Che il GP fosse stato concepito (sull’esempio della Francia, partita per prima) al fine di mettere alle strette quanti ancora renitenti alla vaccinazione di massa, in un momento peraltro di ospedalizzazioni causa Covid quasi nulle e percentuali di immunizzati spontanei già molto alte, pareva chiaro già la scorsa estate. Altrettanto netto appariva già allora, almeno per quanti avessero mantenuto intatti e ricettivi cervello e occhi, il gesto implicito di quell’operazione: anticipare possibili nuove crisi. Il problema, tuttavia, è che tale strategia simultaneamente crea le condizioni perché una crisi si possa verificare, avendo fatto passare il messaggio falso che la vaccinazione preserva sé e gli altri, e che solo la vaccinazione è l’unica arma risolutiva. Ecco quindi che il GP diviene così un modo per mantenere ed estendere lo spirito emergenziale, il senso di minaccia incipiente, e al contempo un arma di sottomissione volontaria della popolazione atta al controllo e alla valutazione della propria condotta. Ecco quindi, in ultimo, come in sostanza il GP operi come ponte per un’estensione del controllo sociale, come garanzia che anche in futuro si possa tenere a catena ogni eventuale protesta, piccola o grande che sia.
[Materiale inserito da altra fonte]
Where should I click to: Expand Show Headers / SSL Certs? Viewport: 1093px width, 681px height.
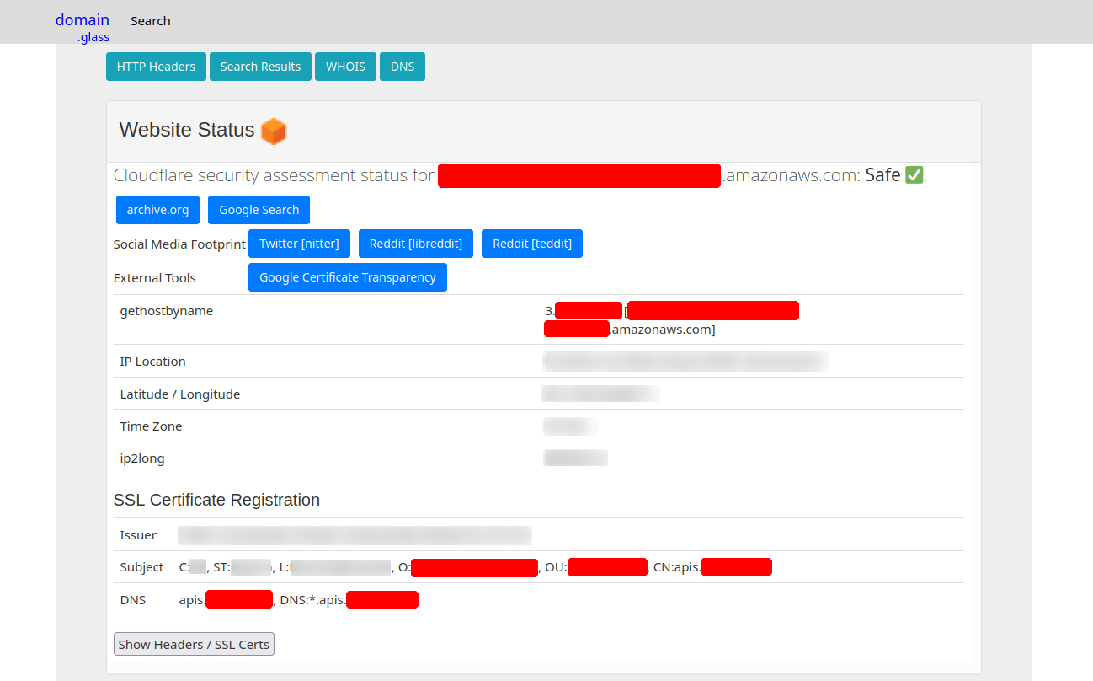[194, 645]
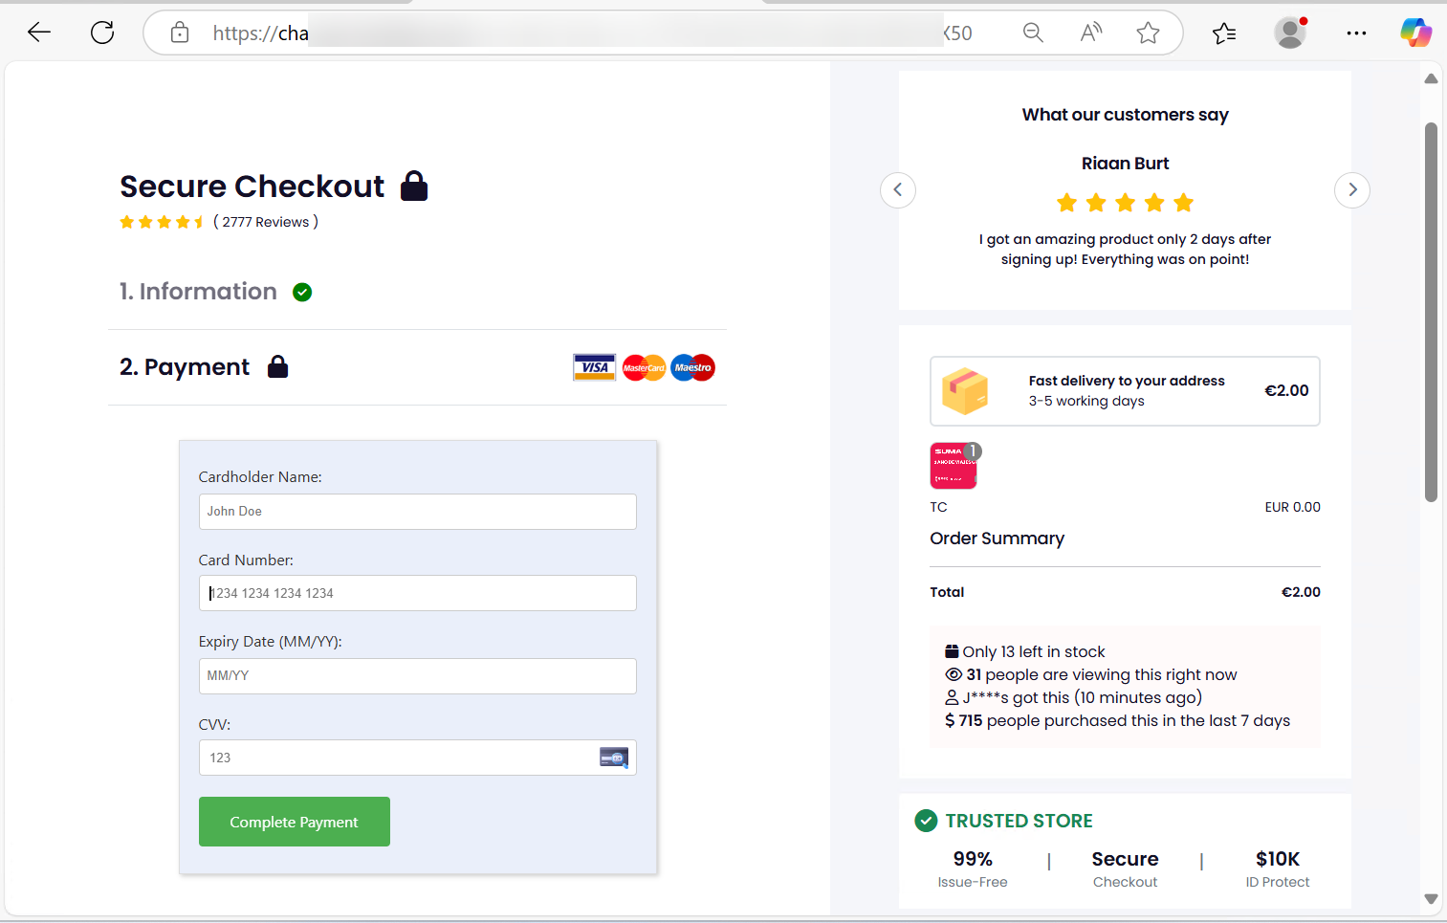Open browser Settings and more menu
Viewport: 1447px width, 923px height.
click(x=1356, y=33)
E allora come rispondere all’obiezione secondo cui il lasciapassare costituisca solo una misura temporanea, limitata al raggiungimento di uno specifico obiettivo? Anzitutto, quale obiettivo, di grazia? La “sconfitta del virus” (l’ineffabile Walter Ricciardi è teorico proprio della linea “Covid zero”, raggiungibile solo attraverso chiusure generalizzate e azzeramento del rischio)? Ma se così fosse, tutto ciò che sappiamo ci dice che il virus resterà endemico, e dunque non è previsto festeggiarne un giorno l’estinzione. Niente di meglio di un virus comunque vivo e circolante, gentilmente assistito da un sistema sanitario in “prognosi riservata”, da utilizzare come minaccia latente, rispetto a cui la popolazione verrà chiamata a dimostrare la propria affidabilità, magari sottoponendosi a nuove condizionalità.

Dovrà emergere necessariamente una significativa contestazione affinchè il GP resti una misura a carattere temporaneo, in grado di renderne insostenibili i costi economici e politici. Il giorno in cui tutti avessero deciso, per quieto vivere, di accettarlo, interiorizzandolo, si spianerebbero praterie all’ipotesi di estenderne le funzioni (sempre a fin di bene, intendiamoci eh!). Il sospetto è che il superficiale entusiasmo, figlio legittimo della naturale faciloneria tutta italiana, qui e là sbocciato per la messa a riposo del Green pass altro non sia in realtà che la più evidente dimostrazione di un processo di interiorizzazione ormai compiuto di quella che, lo si voglia capire o no, non altro angolo della memoria meriterà se non quello delle peggiori violenze legalizzate mai perpetrate ai danni di un popolo.